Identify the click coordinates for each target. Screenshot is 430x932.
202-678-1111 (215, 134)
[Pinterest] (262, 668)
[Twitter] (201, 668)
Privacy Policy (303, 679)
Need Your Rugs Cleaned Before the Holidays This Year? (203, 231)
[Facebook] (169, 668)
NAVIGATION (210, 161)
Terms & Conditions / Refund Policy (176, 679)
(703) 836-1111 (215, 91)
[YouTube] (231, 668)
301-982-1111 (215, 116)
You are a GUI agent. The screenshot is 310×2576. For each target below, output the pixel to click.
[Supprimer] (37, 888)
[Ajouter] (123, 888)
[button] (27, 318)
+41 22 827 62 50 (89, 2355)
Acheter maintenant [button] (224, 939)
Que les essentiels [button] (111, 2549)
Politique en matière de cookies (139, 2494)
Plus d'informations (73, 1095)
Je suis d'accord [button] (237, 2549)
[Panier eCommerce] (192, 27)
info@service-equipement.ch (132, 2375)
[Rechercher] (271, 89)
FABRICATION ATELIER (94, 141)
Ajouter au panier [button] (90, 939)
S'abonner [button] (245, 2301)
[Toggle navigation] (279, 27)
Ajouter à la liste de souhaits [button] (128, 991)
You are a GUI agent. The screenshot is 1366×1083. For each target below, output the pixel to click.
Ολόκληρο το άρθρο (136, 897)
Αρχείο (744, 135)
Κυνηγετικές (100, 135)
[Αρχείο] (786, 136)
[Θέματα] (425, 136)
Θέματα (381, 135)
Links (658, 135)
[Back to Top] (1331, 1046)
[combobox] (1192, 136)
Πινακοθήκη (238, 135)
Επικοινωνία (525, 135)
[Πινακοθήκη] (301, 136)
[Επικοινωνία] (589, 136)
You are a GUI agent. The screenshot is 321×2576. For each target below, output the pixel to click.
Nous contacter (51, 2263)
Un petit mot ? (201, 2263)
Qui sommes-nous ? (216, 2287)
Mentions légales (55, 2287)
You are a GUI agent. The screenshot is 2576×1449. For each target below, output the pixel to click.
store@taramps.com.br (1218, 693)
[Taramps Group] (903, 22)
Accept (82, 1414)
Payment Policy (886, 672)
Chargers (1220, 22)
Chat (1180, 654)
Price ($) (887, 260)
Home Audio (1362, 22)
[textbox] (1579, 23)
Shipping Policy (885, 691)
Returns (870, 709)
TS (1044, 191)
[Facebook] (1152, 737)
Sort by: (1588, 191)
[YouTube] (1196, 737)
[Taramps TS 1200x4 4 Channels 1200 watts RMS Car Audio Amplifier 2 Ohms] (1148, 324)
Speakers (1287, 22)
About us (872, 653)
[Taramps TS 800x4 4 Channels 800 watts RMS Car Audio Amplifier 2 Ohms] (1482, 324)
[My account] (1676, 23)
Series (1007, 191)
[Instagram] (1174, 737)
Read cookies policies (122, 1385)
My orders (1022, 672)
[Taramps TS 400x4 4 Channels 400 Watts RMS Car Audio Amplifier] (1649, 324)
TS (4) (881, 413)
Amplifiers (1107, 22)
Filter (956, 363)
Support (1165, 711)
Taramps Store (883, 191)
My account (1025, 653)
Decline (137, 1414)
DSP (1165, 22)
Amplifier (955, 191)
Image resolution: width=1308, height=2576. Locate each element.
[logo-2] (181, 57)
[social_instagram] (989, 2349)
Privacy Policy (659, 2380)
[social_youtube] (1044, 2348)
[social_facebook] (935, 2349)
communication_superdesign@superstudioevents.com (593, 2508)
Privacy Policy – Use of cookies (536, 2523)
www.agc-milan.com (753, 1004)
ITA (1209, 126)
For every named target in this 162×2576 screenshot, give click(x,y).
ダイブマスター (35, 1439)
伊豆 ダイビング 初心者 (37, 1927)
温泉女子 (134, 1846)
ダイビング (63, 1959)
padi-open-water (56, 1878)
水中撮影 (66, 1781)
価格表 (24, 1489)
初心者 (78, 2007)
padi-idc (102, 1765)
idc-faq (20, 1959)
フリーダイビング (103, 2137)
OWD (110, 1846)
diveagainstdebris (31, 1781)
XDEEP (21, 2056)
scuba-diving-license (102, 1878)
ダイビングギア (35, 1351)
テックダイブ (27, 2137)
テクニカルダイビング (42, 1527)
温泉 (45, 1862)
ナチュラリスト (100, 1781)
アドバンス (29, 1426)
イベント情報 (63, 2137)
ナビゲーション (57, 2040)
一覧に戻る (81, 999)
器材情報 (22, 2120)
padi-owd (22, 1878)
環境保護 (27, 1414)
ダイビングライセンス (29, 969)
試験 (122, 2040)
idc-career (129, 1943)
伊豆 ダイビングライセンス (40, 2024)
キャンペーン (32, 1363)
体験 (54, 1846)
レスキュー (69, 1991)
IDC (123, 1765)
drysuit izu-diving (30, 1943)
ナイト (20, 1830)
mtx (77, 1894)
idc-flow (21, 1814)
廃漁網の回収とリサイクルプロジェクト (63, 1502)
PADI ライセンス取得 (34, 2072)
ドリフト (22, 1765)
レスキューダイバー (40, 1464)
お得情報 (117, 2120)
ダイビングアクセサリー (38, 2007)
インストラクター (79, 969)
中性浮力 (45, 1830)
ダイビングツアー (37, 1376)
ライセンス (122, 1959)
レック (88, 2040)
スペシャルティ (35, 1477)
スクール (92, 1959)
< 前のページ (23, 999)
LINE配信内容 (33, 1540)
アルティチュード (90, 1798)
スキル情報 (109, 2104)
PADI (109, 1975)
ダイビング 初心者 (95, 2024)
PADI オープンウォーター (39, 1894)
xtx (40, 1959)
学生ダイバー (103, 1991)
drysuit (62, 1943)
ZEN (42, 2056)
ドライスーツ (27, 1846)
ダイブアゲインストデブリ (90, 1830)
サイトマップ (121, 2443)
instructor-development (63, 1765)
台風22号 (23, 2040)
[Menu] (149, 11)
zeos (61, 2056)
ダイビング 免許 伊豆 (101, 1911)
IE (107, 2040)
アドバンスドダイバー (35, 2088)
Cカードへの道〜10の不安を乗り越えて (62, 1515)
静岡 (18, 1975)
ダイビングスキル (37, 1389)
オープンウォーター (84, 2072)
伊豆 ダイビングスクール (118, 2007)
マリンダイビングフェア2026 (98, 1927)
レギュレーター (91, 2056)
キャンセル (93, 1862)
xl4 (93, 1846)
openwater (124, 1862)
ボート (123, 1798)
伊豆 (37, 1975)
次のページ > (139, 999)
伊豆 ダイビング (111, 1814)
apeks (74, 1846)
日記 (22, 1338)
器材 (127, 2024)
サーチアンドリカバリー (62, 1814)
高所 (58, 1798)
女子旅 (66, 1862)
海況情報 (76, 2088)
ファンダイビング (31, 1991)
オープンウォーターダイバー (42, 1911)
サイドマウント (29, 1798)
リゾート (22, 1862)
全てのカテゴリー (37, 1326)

⁂

■ **YOUR TASK**
In the listing above, the lines from the one containing "My orders (1022, 672)" through the one containing "廃漁網の回収とリサイクルプロジェクト (63, 1502)" must be set down exactly, with no other lines.

■ **WORKED SOLUTION**
My orders (1022, 672)
[Taramps TS 400x4 4 Channels 400 Watts RMS Car Audio Amplifier] (1649, 324)
TS (4) (881, 413)
Amplifiers (1107, 22)
Filter (956, 363)
Support (1165, 711)
Taramps Store (883, 191)
My account (1025, 653)
Decline (137, 1414)
DSP (1165, 22)
Amplifier (955, 191)
Image resolution: width=1308, height=2576. Locate each element.
[logo-2] (181, 57)
[social_instagram] (989, 2349)
Privacy Policy (659, 2380)
[social_youtube] (1044, 2348)
[social_facebook] (935, 2349)
communication_superdesign@superstudioevents.com (593, 2508)
Privacy Policy – Use of cookies (536, 2523)
www.agc-milan.com (753, 1004)
ITA (1209, 126)
For every named target in this 162×2576 screenshot, give click(x,y).
ダイブマスター (35, 1439)
伊豆 ダイビング 初心者 (37, 1927)
温泉女子 (134, 1846)
ダイビング (63, 1959)
padi-open-water (56, 1878)
水中撮影 (66, 1781)
価格表 (24, 1489)
初心者 (78, 2007)
padi-idc (102, 1765)
idc-faq (20, 1959)
フリーダイビング (103, 2137)
OWD (110, 1846)
diveagainstdebris (31, 1781)
XDEEP (21, 2056)
scuba-diving-license (102, 1878)
ダイビングギア (35, 1351)
テックダイブ (27, 2137)
テクニカルダイビング (42, 1527)
温泉 (45, 1862)
ナチュラリスト (100, 1781)
アドバンス (29, 1426)
イベント情報 (63, 2137)
ナビゲーション (57, 2040)
一覧に戻る (81, 999)
器材情報 (22, 2120)
padi-owd (22, 1878)
環境保護 (27, 1414)
ダイビングライセンス (29, 969)
試験 (122, 2040)
idc-career (129, 1943)
伊豆 ダイビングライセンス (40, 2024)
キャンペーン (32, 1363)
体験 (54, 1846)
レスキュー (69, 1991)
IDC (123, 1765)
drysuit izu-diving (30, 1943)
ナイト (20, 1830)
mtx (77, 1894)
idc-flow (21, 1814)
廃漁網の回収とリサイクルプロジェクト (63, 1502)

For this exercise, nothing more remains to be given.